▶ [ASSIGNMENT A]: Copy the passage of the abstract from "We aimed to" to "Depression Scale, HADS)." word for word.
▶ [ASSIGNMENT B]: List every percentage figure given in the abstract, each with what it describes.

▶ [PAGE EXTRACT]:
+++
How common are depression and anxiety in adolescents with chronic fatigue syndrome (CFS) and how should we screen for these mental health co-morbidities? A clinical cohort study, by Maria E Loades, Rebecca Read, Lucie Smith, Nina T Higson-Sweeney, Amanda Laffan, Paul Stallard, David Kessler, Esther Crawley in European Child & Adolescent Psychiatry, 22 September 2020 [doi.org/10.1007/s00787-020-01646-w]
Research abstract:
Adolescents with Chronic Fatigue Syndrome/Myalgic Encephalomyelitis (CFS/ME) appear to be more likely to experience anxiety and/or depression using Patient Reported Outcome Measures (PROMs). However, we do not know how accurate these are at detecting problems in this patient group given the primary symptom of fatigue.
We aimed to accurately determine the prevalence of anxiety/depression using gold-standard diagnostic interviews and evaluate the accuracy of PROMs measuring mood
disorders in this patient group. We conducted a cross-sectional epidemiological study in a specialist tertiary paediatric CFS/ME service, England. The participants were 164 12-18 year olds with clinician confirmed CFS/ME and their parents. The measures were a
semi-structured diagnostic interview, the Kiddie Schedule for Affective Disorders and Schizophrenia, K-SADS, and questionnaires (Revised Children’s Anxiety and Depression Scale, RCADS; Spence Children’s Anxiety Scale, SCAS; Hospital Anxiety and Depression Scale, HADS).
Parents completed the RCADS-P. 35% met the criteria for at least one common mental health problem. 20% had major depressive disorder, and 27% an anxiety disorder, with social anxiety and generalised anxiety being the most common. There was high co-morbidity, with 61% of those who were depressed also having at least one anxiety disorder. The questionnaires were moderately accurate (AUC>0.7) at detecting clinically significant
anxiety/depression, although only the RCADS-anxiety reached the predefined 0.8 sensitivity, 0.7 specificity target.
Mental health problems are particularly common amongst adolescents with CFS/ME. Most screening tools were not sufficiently accurate in detecting clinically significant anxiety and depression, so these should be used with care in combination with thorough psychological/psychiatric assessment.
+++
(Stored records)
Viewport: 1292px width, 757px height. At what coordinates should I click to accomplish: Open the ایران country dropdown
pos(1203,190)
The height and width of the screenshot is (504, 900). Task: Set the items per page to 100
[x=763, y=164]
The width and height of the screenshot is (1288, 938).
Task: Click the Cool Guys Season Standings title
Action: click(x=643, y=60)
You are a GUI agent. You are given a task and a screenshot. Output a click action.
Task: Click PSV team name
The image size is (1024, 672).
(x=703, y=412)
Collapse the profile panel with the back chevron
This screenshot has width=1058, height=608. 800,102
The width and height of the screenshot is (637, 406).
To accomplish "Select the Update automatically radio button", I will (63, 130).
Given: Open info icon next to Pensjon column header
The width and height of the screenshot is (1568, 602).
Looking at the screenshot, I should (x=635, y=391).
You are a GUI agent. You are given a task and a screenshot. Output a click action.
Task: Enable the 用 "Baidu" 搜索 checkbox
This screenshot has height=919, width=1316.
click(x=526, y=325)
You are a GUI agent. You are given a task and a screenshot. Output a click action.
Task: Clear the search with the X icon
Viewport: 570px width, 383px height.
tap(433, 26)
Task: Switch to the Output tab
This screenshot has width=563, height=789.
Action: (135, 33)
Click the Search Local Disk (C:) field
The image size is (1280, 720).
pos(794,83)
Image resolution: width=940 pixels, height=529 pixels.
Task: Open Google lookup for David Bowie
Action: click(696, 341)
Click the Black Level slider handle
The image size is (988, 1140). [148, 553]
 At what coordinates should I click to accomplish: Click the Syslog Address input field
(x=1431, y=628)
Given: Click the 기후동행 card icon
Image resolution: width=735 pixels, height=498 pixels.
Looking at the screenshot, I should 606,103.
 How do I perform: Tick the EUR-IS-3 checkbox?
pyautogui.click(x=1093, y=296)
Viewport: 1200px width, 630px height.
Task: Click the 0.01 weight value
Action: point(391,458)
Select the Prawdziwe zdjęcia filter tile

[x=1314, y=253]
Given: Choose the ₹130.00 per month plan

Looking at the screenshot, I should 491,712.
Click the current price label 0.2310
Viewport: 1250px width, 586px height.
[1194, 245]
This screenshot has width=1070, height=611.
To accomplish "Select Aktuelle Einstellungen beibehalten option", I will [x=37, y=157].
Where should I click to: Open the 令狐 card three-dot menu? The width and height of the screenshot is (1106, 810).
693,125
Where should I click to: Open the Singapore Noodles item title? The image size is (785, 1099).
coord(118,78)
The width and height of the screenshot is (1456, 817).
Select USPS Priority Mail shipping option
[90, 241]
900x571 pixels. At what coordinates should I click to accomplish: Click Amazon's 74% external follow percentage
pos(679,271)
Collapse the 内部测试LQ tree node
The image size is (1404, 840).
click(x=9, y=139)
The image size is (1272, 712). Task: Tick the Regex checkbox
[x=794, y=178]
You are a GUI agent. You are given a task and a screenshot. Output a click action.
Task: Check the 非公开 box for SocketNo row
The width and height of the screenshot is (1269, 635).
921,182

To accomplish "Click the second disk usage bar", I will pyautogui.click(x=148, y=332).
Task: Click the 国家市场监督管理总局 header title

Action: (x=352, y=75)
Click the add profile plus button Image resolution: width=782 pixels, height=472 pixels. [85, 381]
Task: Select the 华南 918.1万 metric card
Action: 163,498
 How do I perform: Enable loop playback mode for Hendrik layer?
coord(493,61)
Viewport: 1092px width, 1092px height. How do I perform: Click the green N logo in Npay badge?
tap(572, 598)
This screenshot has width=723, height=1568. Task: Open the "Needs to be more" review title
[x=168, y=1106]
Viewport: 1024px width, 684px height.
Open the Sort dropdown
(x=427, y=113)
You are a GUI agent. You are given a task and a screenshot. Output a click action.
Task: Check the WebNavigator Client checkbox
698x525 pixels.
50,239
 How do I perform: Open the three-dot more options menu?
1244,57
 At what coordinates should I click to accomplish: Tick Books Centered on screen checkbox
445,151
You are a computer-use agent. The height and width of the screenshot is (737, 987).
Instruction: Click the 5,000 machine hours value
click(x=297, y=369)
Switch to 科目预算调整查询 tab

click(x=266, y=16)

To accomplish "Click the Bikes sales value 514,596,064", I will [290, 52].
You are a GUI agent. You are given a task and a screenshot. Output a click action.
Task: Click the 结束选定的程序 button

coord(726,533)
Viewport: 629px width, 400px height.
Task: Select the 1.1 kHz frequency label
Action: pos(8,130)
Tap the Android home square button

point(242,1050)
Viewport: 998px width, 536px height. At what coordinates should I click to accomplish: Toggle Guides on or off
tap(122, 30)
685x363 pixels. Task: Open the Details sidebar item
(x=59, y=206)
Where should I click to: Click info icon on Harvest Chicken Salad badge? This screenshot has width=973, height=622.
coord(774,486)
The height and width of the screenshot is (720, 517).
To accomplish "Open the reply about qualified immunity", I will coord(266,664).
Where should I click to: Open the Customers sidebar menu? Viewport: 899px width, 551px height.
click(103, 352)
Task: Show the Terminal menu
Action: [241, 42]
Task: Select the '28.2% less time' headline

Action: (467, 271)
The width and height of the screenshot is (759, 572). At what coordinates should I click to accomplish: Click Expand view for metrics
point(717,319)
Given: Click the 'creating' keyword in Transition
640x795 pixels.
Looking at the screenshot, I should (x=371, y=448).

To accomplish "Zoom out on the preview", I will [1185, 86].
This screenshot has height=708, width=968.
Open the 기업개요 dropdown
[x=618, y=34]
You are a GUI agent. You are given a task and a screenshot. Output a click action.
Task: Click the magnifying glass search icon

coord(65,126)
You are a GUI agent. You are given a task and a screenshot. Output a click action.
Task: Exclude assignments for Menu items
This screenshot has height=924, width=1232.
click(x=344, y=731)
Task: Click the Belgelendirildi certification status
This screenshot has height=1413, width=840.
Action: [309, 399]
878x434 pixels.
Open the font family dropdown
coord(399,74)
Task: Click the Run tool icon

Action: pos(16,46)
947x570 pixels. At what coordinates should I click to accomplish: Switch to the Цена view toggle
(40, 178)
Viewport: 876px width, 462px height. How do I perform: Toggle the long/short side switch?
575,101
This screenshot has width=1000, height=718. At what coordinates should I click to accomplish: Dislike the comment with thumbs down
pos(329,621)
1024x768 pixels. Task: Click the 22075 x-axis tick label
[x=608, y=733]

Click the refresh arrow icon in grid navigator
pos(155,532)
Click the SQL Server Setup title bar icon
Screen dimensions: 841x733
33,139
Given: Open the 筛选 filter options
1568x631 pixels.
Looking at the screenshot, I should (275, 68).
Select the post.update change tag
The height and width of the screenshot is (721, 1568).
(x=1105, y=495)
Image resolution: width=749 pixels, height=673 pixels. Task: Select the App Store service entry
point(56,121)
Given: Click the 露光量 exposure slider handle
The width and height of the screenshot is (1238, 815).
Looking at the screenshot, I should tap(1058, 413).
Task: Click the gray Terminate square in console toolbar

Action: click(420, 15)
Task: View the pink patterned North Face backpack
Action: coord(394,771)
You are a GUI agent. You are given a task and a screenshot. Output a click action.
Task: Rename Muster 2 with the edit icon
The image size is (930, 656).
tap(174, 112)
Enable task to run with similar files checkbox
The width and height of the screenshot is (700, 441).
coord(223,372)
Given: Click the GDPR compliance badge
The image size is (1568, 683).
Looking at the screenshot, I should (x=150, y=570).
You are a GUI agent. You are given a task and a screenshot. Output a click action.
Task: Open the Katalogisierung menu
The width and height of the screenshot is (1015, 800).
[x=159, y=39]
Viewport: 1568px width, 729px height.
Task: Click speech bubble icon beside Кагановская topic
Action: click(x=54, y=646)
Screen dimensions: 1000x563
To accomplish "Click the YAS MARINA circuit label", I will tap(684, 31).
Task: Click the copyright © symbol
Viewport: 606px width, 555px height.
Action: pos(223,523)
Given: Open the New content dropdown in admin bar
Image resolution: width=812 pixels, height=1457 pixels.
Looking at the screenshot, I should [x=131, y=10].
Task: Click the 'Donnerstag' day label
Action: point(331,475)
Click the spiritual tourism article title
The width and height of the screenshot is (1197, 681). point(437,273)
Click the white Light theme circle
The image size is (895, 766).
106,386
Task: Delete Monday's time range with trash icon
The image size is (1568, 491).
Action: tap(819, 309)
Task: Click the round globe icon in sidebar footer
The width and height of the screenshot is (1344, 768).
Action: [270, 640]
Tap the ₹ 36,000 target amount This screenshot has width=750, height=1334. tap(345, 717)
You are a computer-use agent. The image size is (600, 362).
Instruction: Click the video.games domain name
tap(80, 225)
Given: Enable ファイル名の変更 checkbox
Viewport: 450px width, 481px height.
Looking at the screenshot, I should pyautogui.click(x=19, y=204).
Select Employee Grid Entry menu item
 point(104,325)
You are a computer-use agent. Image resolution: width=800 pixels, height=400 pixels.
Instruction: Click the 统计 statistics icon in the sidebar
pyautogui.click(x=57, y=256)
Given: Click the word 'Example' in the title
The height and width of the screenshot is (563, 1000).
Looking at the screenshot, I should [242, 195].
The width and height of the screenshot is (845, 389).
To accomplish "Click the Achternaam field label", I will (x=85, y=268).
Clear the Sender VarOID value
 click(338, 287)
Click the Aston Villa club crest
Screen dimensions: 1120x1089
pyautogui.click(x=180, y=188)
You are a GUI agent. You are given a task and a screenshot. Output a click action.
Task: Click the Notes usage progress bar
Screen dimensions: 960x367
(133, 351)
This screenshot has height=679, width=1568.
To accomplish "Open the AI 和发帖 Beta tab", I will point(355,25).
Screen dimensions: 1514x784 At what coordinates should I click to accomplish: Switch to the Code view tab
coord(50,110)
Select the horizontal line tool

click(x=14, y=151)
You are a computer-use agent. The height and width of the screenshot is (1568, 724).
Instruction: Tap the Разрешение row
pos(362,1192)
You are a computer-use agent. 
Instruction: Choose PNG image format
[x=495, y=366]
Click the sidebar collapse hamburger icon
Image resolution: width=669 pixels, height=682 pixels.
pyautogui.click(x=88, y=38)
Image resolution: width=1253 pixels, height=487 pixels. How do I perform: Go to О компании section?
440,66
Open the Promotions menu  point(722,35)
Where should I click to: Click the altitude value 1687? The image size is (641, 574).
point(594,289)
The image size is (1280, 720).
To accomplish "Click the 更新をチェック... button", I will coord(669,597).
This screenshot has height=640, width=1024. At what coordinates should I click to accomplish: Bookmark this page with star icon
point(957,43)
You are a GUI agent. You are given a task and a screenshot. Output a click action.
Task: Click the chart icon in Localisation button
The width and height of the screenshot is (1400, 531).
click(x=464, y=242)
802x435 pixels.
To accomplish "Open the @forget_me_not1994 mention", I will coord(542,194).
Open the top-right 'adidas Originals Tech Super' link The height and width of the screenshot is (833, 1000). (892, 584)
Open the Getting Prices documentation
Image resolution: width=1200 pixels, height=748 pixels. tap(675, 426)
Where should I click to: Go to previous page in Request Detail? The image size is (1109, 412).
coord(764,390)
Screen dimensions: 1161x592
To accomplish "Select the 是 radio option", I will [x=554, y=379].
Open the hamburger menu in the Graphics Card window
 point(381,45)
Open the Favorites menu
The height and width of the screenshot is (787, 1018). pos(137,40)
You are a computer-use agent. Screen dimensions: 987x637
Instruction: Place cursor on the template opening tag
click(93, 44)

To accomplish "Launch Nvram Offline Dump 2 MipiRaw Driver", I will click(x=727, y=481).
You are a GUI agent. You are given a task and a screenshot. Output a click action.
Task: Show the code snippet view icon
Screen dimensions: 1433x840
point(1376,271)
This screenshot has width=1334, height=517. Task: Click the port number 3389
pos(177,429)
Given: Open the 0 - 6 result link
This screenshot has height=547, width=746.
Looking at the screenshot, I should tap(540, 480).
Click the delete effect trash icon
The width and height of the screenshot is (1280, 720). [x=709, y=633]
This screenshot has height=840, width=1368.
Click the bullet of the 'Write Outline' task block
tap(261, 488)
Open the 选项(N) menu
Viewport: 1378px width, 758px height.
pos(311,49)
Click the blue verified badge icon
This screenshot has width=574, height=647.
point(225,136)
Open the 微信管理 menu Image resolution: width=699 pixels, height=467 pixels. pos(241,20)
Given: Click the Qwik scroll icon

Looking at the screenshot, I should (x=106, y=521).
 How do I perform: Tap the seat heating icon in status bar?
+++
▶ [WRITTEN RESPONSE A]:
We aimed to accurately determine the prevalence of anxiety/depression using gold-standard diagnostic interviews and evaluate the accuracy of PROMs measuring mood
disorders in this patient group. We conducted a cross-sectional epidemiological study in a specialist tertiary paediatric CFS/ME service, England. The participants were 164 12-18 year olds with clinician confirmed CFS/ME and their parents. The measures were a
semi-structured diagnostic interview, the Kiddie Schedule for Affective Disorders and Schizophrenia, K-SADS, and questionnaires (Revised Children’s Anxiety and Depression Scale, RCADS; Spence Children’s Anxiety Scale, SCAS; Hospital Anxiety and Depression Scale, HADS).

▶ [WRITTEN RESPONSE B]:
- 35%: adolescents who met the criteria for at least one common mental health problem
- 20%: adolescents who had major depressive disorder
- 27%: adolescents who had an anxiety disorder
- 61%: depressed adolescents who also had at least one anxiety disorder